As “national security” directed subsidies to chip giants, it also was used as a rhetorical cover to evade protections against tech-driven harms. An executive memo regulating the government’s use of AI in national security systems, released shortly before the election, is riddled with carveouts and weak oversight. That means that agencies in charge of some of the most impactful government decisions, like selecting who gets put on a watchlist, enjoy near-unilateral discretion to deploy AI, facial recognition, and other invasive technologies. In the next Trump administration, the government’s unrestrained use of technology—perhaps to identify individuals to round up—is even more concerning.
That memo, and the rest of Biden’s AI executive actions, are sure to be undone as Trump charts a much different path on tech. But the throughline between the two presidents is a China consensus compatible with Democrats and Republicans alike, accommodating both liberal internationalism and “America First” foreign policy.
Given the turbulent state of the world, national security narratives are unlikely to recede. In Congress, expect lawmakers on both sides of the aisle to shoehorn tech competition with China into tech and defense bills.
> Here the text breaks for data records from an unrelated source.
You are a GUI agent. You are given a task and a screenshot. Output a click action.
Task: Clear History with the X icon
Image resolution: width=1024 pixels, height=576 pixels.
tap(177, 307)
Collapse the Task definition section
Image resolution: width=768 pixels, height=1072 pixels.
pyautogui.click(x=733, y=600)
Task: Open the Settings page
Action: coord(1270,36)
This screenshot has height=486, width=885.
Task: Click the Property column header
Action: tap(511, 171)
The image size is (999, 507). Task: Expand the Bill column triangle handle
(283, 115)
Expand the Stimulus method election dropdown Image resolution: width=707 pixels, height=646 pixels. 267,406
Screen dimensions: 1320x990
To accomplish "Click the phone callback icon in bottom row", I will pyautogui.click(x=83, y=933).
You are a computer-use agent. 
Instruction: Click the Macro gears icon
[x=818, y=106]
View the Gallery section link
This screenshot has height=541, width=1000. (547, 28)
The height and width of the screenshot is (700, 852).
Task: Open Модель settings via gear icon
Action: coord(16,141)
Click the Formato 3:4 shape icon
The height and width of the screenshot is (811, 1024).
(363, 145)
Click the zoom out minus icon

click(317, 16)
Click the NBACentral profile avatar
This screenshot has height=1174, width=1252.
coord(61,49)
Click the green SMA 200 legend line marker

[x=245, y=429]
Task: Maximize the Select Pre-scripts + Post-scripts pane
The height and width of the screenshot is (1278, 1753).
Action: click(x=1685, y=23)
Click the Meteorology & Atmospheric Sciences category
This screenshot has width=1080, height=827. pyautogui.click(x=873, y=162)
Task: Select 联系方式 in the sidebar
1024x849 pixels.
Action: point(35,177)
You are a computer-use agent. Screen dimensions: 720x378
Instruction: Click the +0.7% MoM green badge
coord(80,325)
Silicon Valley is also getting in on the Pax Americana act. After all, grand narratives of us-versus-them support the bottom line, too. OpenAI CEO Sam Altman has boasted that “democratic AI has a lead over authoritarian AI because our political system has empowered US companies, entrepreneurs, and academics to research, innovate, and build.” We can expect such actors will continue to cloud the abuses of their products—from the abysmal working conditions of data workers to the climate damage wrought by data centers—by legitimating an assumed tech competition between the US and its rivals. The jingoism only gets louder in MAGA world.
After ridiculing “Bidenomics” during the campaign, President-elect Trump will return to a Washington changed by Biden’s “national security synthesis.” The administration bet that anti-China posturing would create jobs and unshackle domestic spending. That bet, whatever its long-term impact, failed with voters. Meantime, the president’s Cold War liberalism so inflamed the AI arms race that Washington can no longer entertain alternative theories of security.
To conjoin Silicon Valley profits with the war machine, Trump now inherits a national security base that gets the last word on tech policy. However real China’s threat to the US, the tired politics of techno-supremacy demands a different vision of what to do with American state power.